Operazione della Guardia di Finanza

Frode fiscale e riciclaggio: 12 misure cautelari adottate

Scoperto un illecito con legami con la criminalità organizzata

Frode fiscale e riciclaggio: 12 misure cautelari adottate

In un’operazione coordinata dai Finanzieri dei Comandi Provinciali di Roma e Viterbo, sono state eseguite 12 misure cautelari nei confronti di individui sospettati di frode fiscale e riciclaggio. I reati ipotizzati includono associazione per delinquere, dichiarazioni fraudolente e omesse, emissione di fatture per operazioni inesistenti, indebite compensazioni, riciclaggio e autoriciclaggio.
Due degli indagati hanno ricevuto la misura degli arresti domiciliari, mentre per altri dieci, tra cui commercialisti e consulenti del lavoro operanti tra Roma e la provincia di Viterbo, è stata disposta l’interdizione dall’esercizio della professione per un anno. L’indagine ha rivelato l’esistenza di due associazioni per delinquere che operavano attraverso un sistema complesso, coinvolgendo numerose società attive nei settori della ristorazione, logistica, facchinaggio e servizi alle imprese.

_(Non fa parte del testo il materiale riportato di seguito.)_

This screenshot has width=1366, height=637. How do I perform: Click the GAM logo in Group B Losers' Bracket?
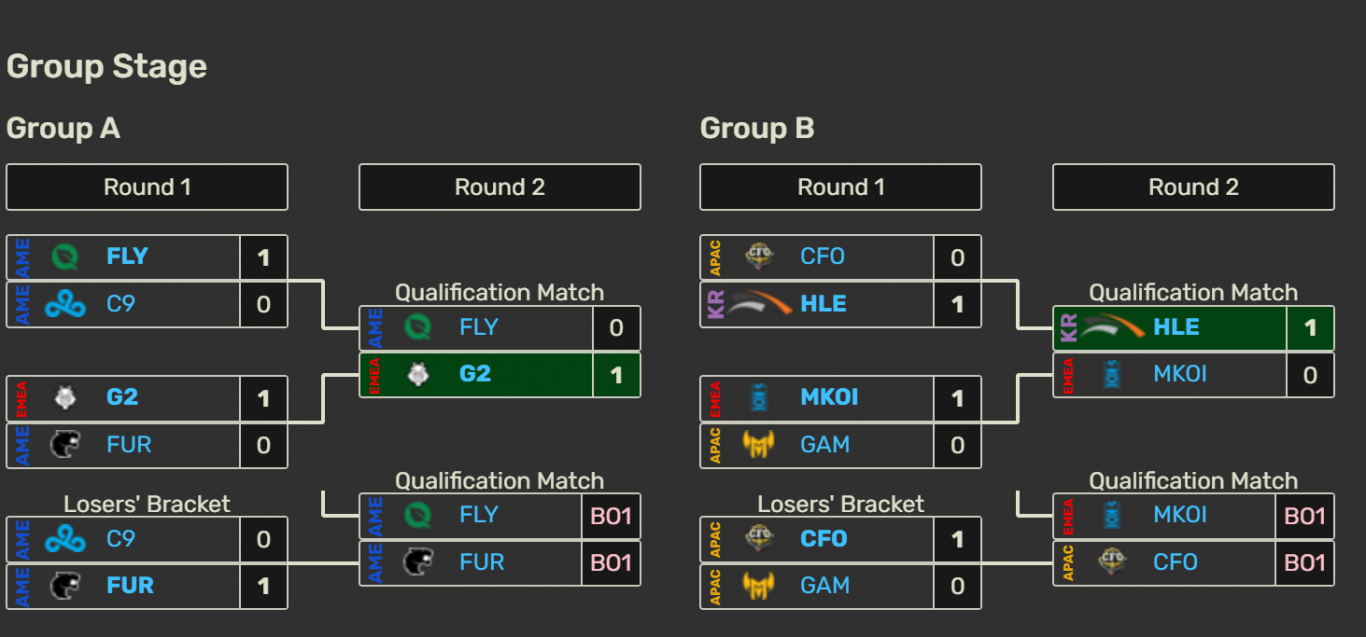pyautogui.click(x=759, y=586)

Queste entità emettevano fatture per operazioni inesistenti, utilizzavano crediti d’imposta fittizi e ricorrevano all’interposizione fraudolenta di manodopera, tutto ciò con l’obiettivo di ridurre il carico fiscale e i costi del lavoro.
I proventi ottenuti venivano trasferiti e reinvestiti attraverso un circuito finanziario parallelo e non tracciabile, gestito da cittadini cinesi, per garantire il trasferimento di decine di milioni di euro anche all’estero, facilitando così il riciclaggio mediante il reinserimento nel circuito economico.
Sono stati riscontrati collegamenti con ambienti della criminalità organizzata, in particolare con soggetti operanti nella Capitale e legati a sodalizi di matrice camorristica, coinvolti in traffico di stupefacenti, estorsioni e riciclaggio. L’operazione segna un ulteriore passo nelle indagini, che nel mese di ottobre 2025 hanno già portato al sequestro preventivo di beni e disponibilità finanziarie per oltre 93 milioni di euro nei confronti di persone fisiche e giuridiche.